Protocols with type aliases cannot be used this way. Swift doesn't have a way to talk directly about meta-types like ValidationRule or Array. You can only deal with instantiations like ValidationRule where... or Array<String>. With typealiases, there's no way to get there directly. So we have to get there indirectly with type erasure.

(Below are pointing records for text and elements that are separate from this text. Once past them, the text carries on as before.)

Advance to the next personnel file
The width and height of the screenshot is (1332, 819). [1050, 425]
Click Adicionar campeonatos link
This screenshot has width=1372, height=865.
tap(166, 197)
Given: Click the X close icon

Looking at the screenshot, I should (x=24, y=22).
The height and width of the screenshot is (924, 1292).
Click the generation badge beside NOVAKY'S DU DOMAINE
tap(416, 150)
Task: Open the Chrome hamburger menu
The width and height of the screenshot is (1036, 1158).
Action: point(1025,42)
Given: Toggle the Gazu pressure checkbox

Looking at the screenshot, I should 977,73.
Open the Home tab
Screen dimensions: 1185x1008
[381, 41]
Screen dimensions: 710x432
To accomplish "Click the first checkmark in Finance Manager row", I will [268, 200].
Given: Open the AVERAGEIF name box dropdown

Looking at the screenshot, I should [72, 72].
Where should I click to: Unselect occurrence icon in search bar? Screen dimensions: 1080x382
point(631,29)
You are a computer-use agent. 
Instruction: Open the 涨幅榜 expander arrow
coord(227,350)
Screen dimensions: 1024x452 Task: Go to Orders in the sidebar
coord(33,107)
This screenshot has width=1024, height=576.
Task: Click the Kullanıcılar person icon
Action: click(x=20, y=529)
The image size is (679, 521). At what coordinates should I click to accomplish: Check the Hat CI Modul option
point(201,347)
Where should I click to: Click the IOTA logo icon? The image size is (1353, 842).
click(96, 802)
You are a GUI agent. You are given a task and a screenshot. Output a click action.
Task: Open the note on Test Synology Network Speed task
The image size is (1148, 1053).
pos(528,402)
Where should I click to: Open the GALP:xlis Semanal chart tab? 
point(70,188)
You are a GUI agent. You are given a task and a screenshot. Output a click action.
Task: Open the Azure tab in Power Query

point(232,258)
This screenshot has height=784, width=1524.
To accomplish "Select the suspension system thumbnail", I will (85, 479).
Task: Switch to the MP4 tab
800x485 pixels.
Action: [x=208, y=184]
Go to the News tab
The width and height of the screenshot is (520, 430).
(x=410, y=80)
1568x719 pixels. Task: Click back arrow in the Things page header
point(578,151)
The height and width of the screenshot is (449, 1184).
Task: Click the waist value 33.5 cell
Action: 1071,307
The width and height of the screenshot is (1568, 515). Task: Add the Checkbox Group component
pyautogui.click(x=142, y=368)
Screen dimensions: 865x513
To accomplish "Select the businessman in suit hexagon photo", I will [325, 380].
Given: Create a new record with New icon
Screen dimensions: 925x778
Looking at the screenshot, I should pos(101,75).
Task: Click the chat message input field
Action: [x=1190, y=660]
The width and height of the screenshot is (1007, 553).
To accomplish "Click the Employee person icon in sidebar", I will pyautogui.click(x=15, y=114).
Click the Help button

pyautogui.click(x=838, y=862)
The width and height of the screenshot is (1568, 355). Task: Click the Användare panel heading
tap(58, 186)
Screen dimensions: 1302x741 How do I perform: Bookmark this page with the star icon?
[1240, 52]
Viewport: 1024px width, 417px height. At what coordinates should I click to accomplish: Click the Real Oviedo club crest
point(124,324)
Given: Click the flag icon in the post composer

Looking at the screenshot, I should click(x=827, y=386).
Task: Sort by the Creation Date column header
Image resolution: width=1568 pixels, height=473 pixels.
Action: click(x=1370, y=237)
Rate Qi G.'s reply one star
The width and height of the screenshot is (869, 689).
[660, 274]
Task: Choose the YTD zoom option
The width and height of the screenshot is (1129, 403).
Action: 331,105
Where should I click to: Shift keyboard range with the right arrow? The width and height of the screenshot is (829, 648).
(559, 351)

Swift has several type-erasers. AnySequence, AnyGenerator, AnyForwardIndex, etc. These are generic versions of protocols. We can build our own AnyValidationRule:

struct AnyValidationRule<InputType>: ValidationRule {
    private let validator: (InputType) -> Bool
    init<Base: ValidationRule where Base.InputType == InputType>(_ base: Base) {
        validator = base.validate
    }
    func validate(input: InputType) -> Bool { return validator(input) }
}

The deep magic here is validator. It's possible that there's some other way to do type erasure without a closure, but that's the best way I know. (I also hate the fact that Swift cannot handle validate being a closure property. In Swift, property getters aren't proper methods. So you need the extra indirection layer of validator.)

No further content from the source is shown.